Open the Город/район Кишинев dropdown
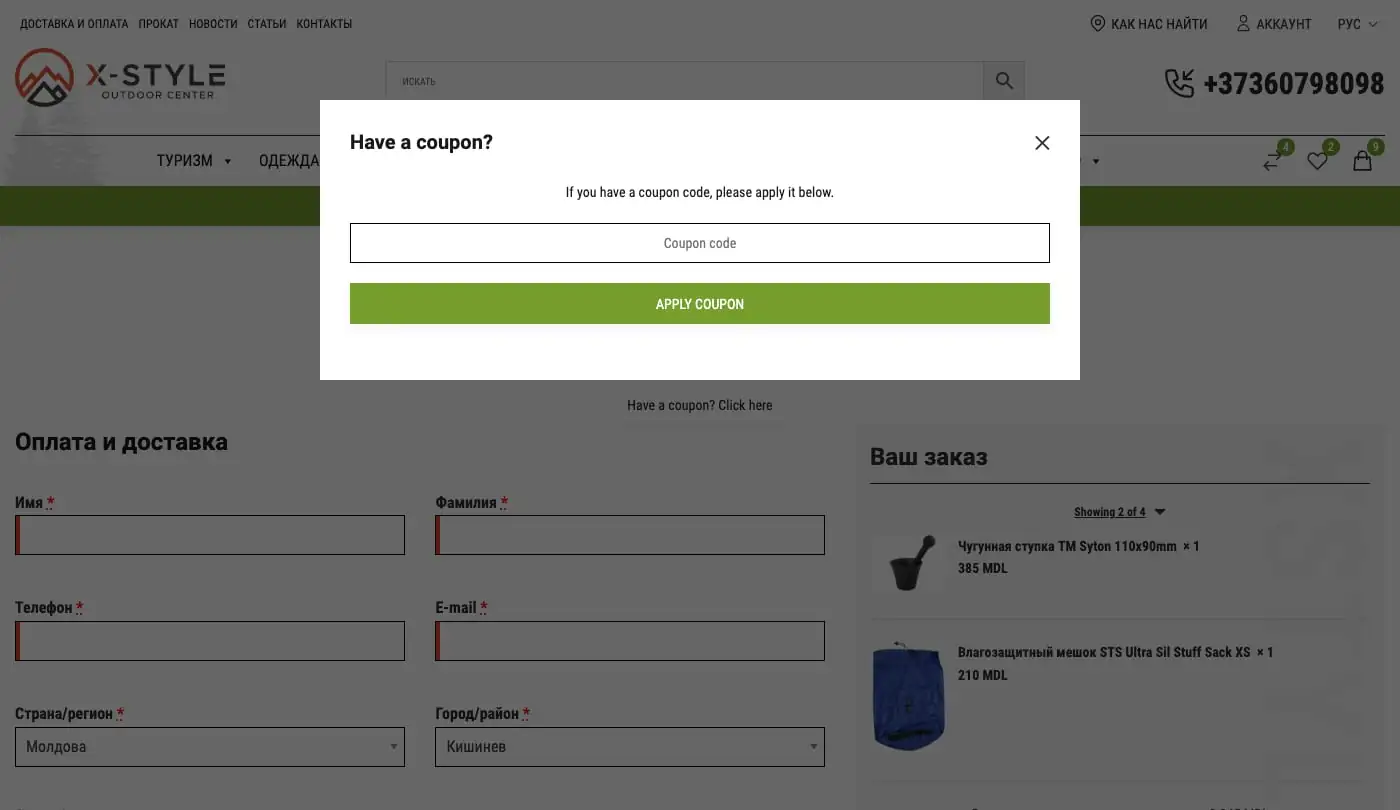The height and width of the screenshot is (810, 1400). coord(630,747)
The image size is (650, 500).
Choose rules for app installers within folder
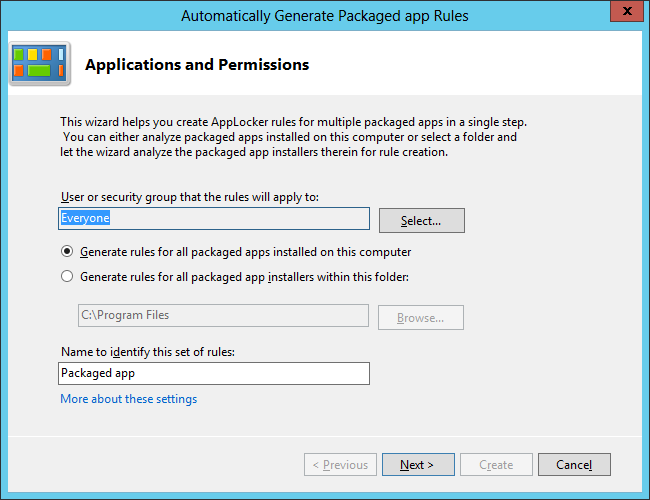pos(67,277)
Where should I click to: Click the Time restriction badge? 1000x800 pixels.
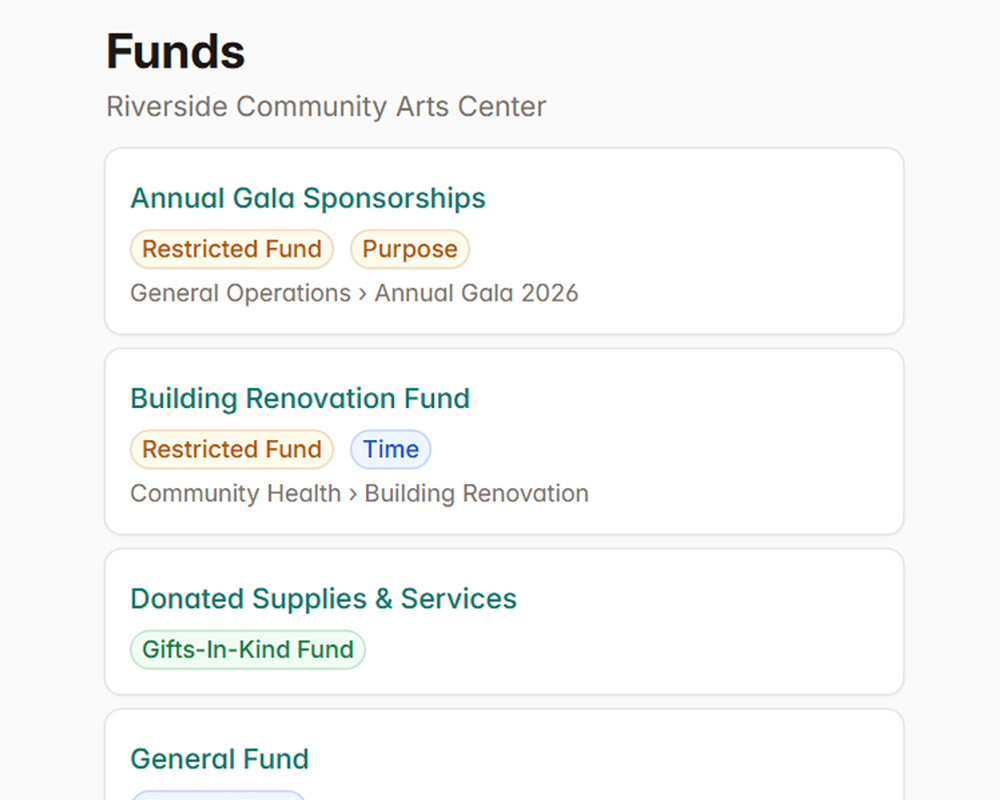pos(390,449)
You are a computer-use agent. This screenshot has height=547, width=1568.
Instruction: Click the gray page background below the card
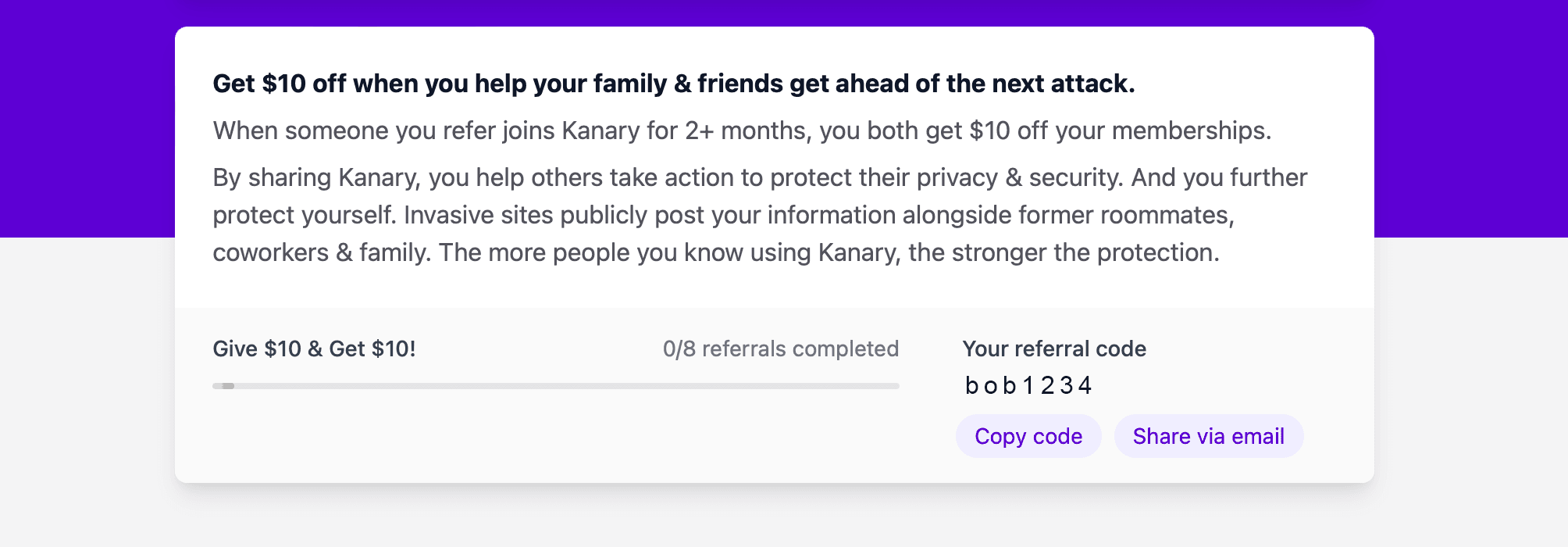coord(781,517)
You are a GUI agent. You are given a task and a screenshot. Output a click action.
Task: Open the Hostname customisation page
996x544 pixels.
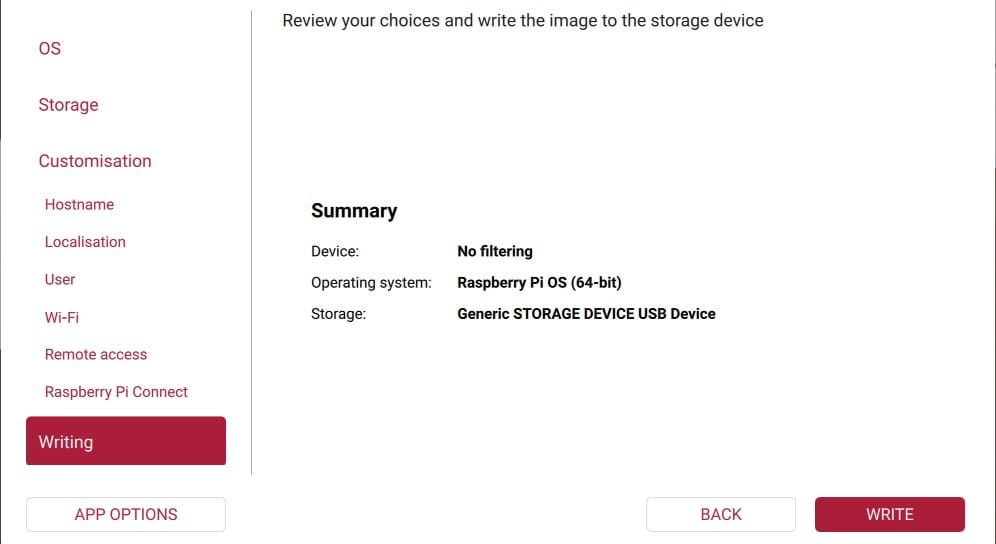pos(79,205)
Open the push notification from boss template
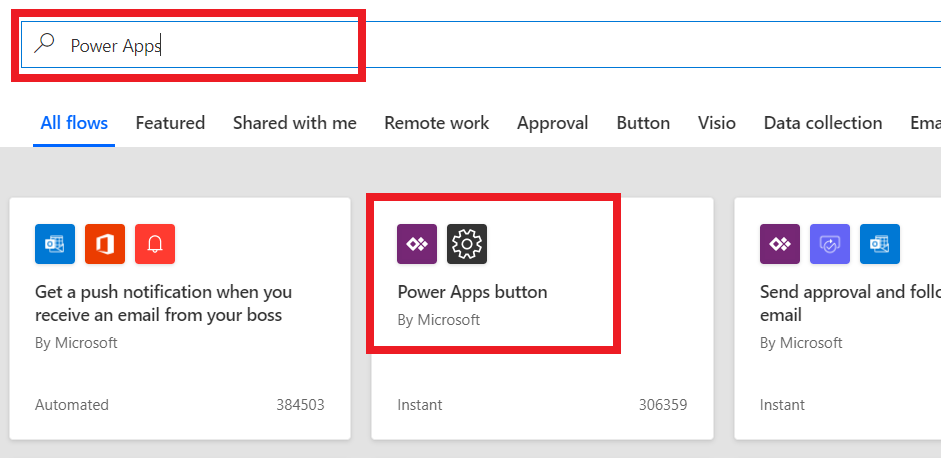Screen dimensions: 941x458 click(x=163, y=303)
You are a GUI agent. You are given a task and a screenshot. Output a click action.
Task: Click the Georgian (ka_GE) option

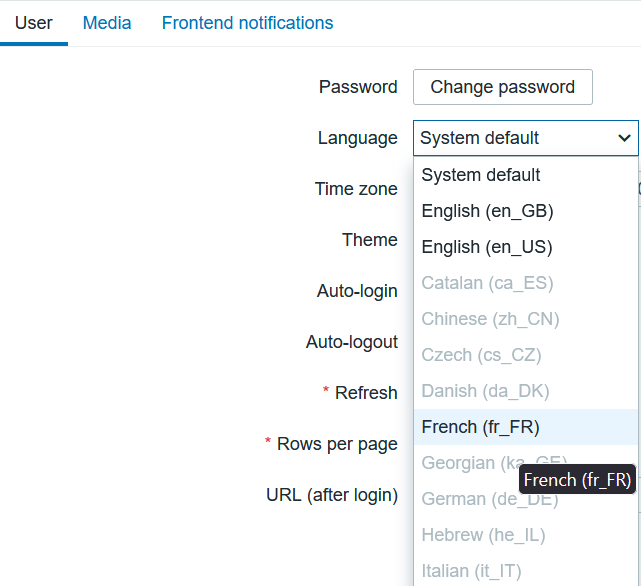pos(470,462)
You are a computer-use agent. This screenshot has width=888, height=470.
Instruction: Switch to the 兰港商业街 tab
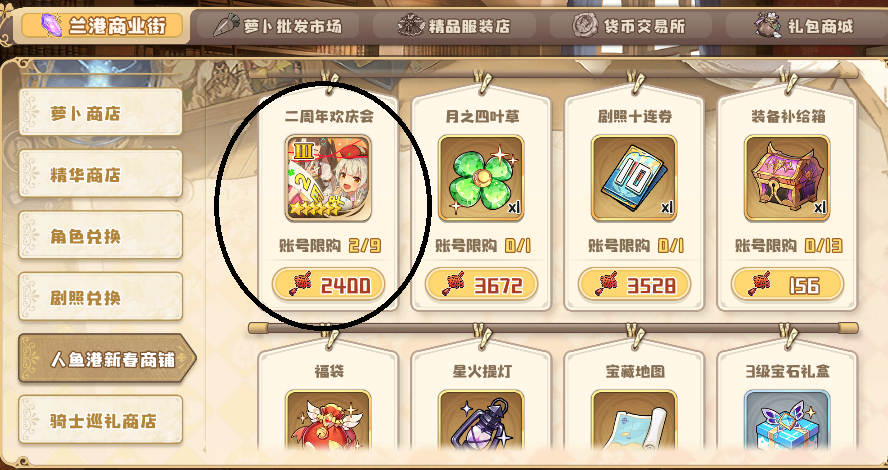tap(102, 25)
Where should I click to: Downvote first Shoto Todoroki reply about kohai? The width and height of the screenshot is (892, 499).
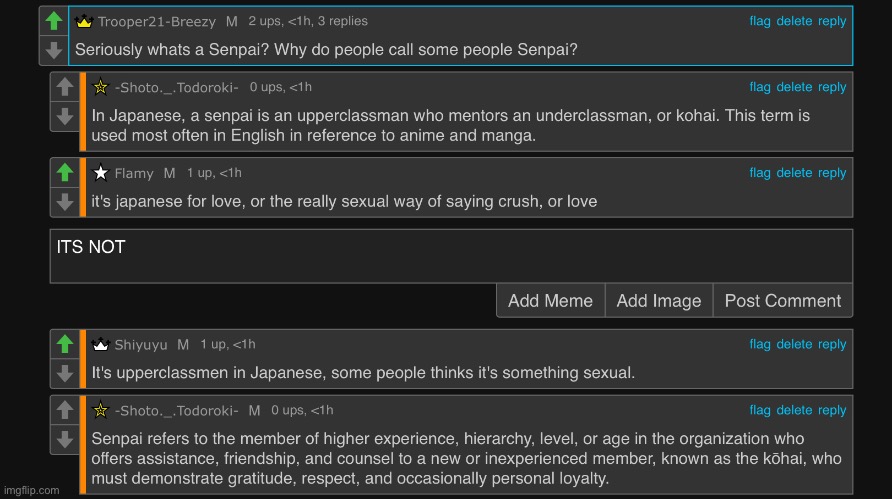[65, 116]
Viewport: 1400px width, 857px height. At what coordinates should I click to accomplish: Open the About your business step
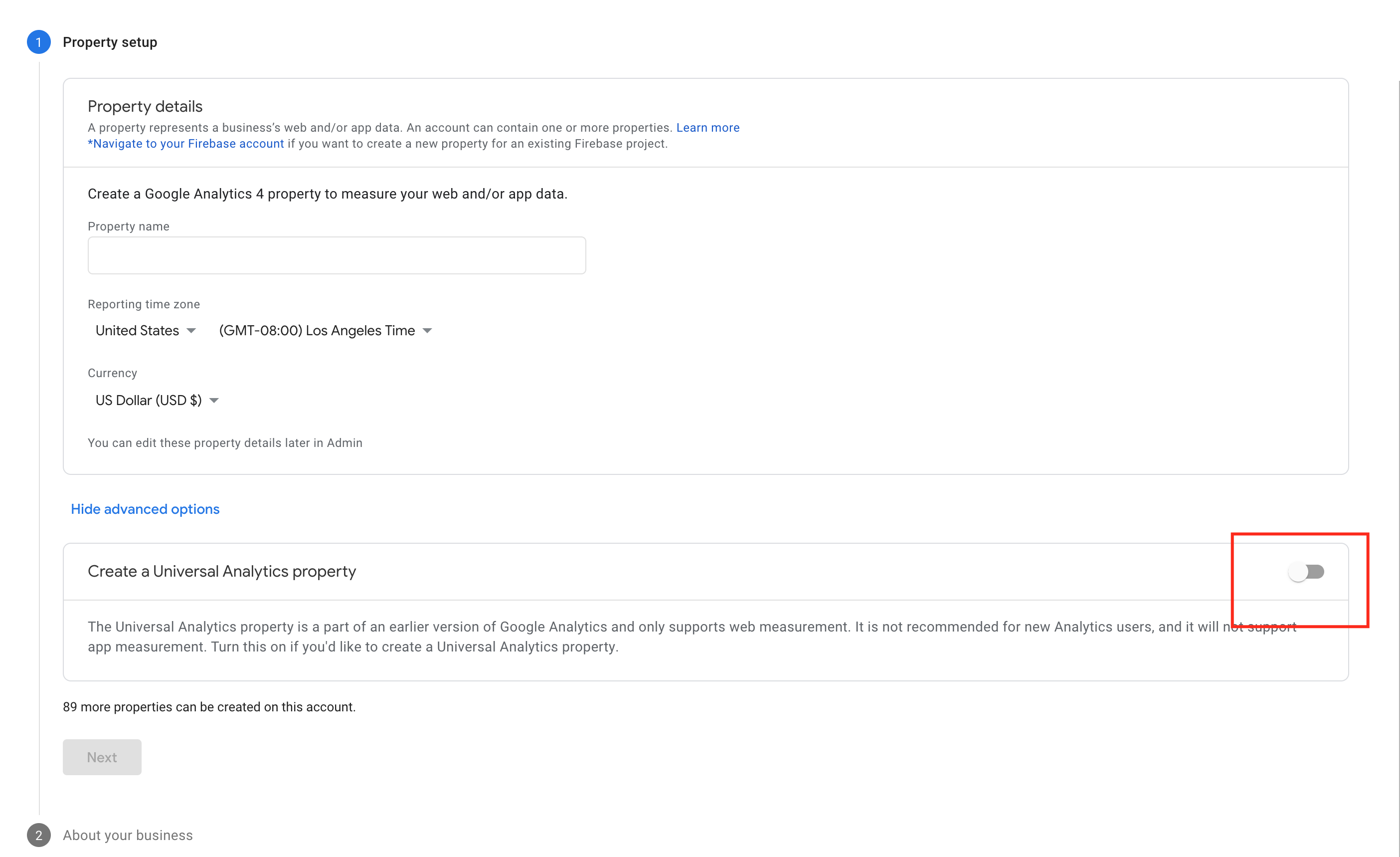click(x=128, y=835)

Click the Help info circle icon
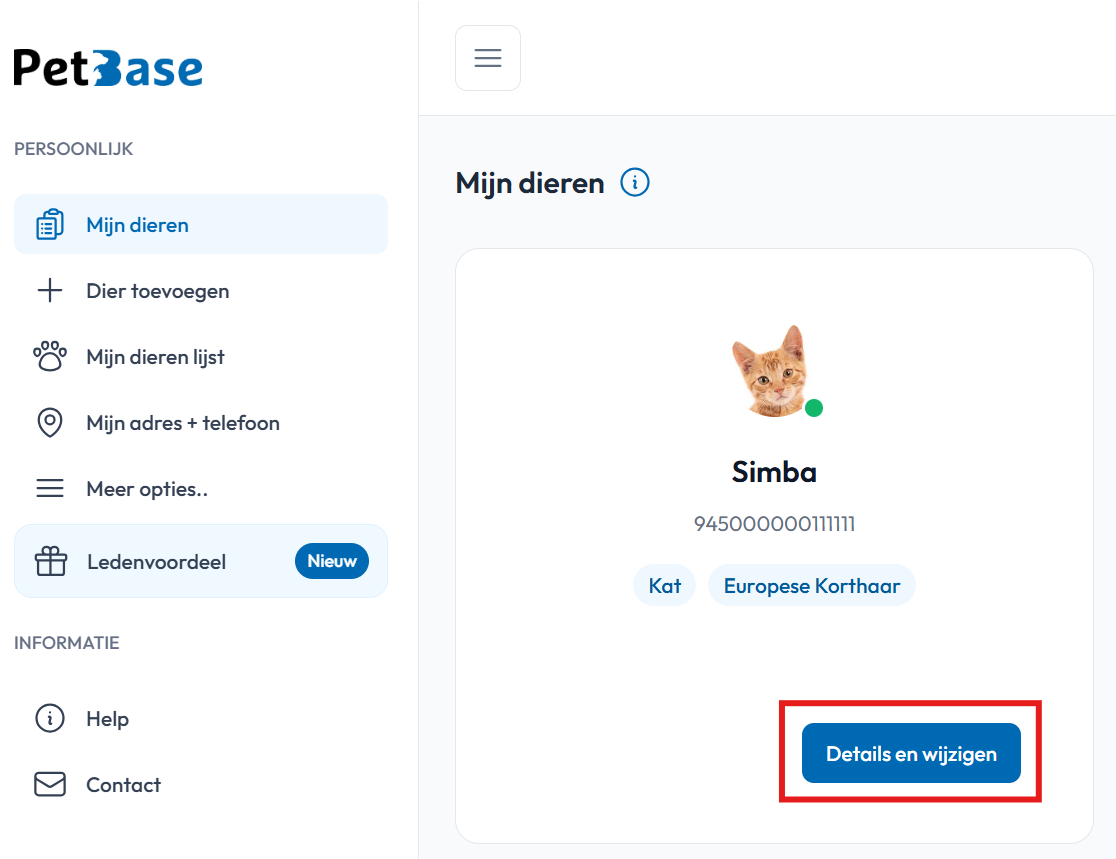coord(50,718)
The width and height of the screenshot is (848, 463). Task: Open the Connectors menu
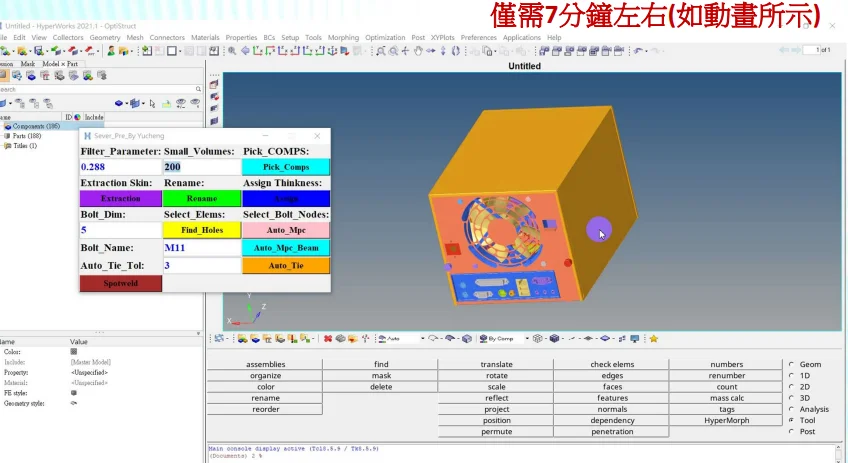167,37
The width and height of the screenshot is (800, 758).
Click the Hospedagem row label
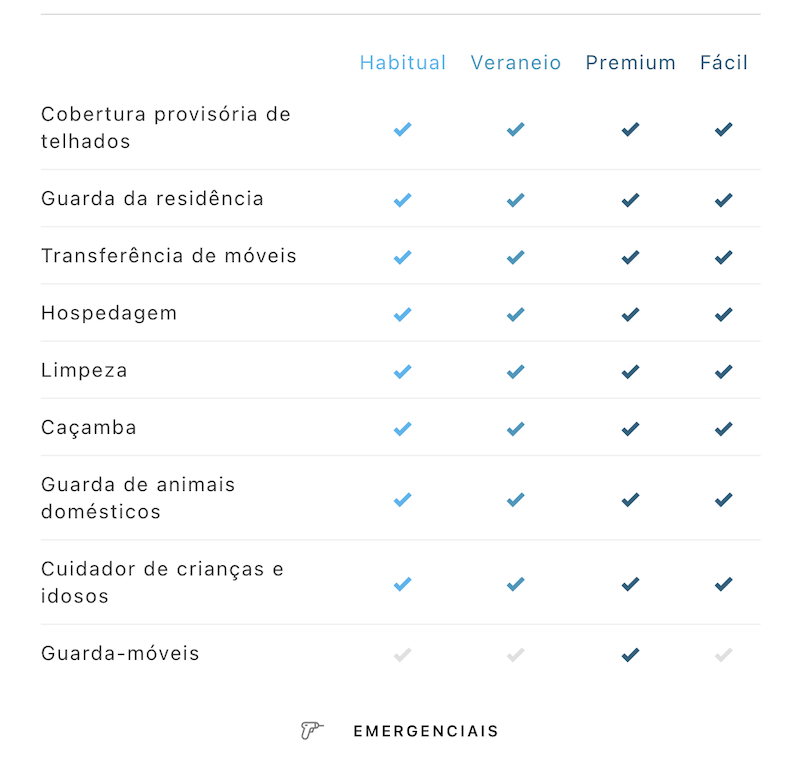[109, 313]
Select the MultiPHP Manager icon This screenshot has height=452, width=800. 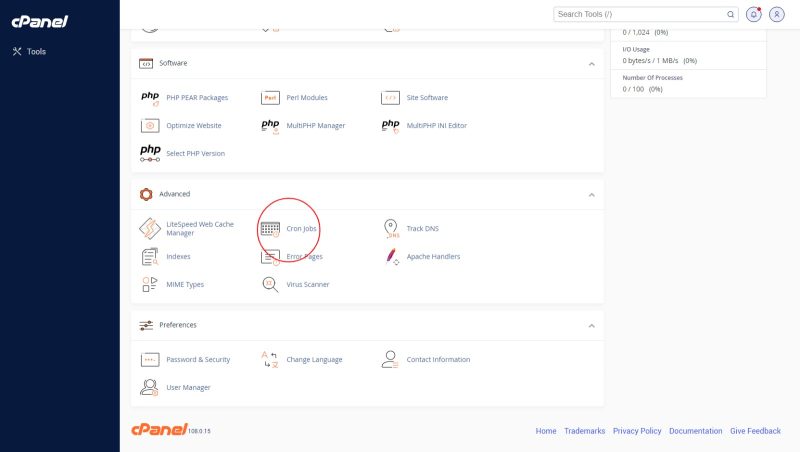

- [Task directions] Starting with the line that has "Where should I click to: Click" and ending with the last line of the records, retype every line exactly and only those lines. Do not include the pictures.

- [Output below]
Where should I click to: Click the Time restriction badge? 1000x800 pixels.
pos(390,449)
You are a computer-use agent. This screenshot has height=547, width=1568.
Instruction: Click the gray page background below the card
coord(781,517)
You are a GUI agent. You are given a task and a screenshot. Output a click action.
Task: Open the Hostname customisation page
996x544 pixels.
pos(79,205)
Open the push notification from boss template
Screen dimensions: 941x458 click(x=163, y=303)
You are a GUI agent. You are given a task and a screenshot. Output a click action.
Task: Click the Georgian (ka_GE) option

pos(470,462)
You are a computer-use agent. This screenshot has width=888, height=470.
Instruction: Switch to the 兰港商业街 tab
tap(102, 25)
Where should I click to: Downvote first Shoto Todoroki reply about kohai? The width and height of the screenshot is (892, 499).
[65, 116]
Viewport: 1400px width, 857px height. At what coordinates should I click to accomplish: Open the About your business step
click(x=128, y=835)

Click the Help info circle icon
coord(50,718)
The width and height of the screenshot is (848, 463). Task: Open the Connectors menu
167,37
The width and height of the screenshot is (800, 758).
Click the Hospedagem row label
[109, 313]
Select the MultiPHP Manager icon This screenshot has height=452, width=800. 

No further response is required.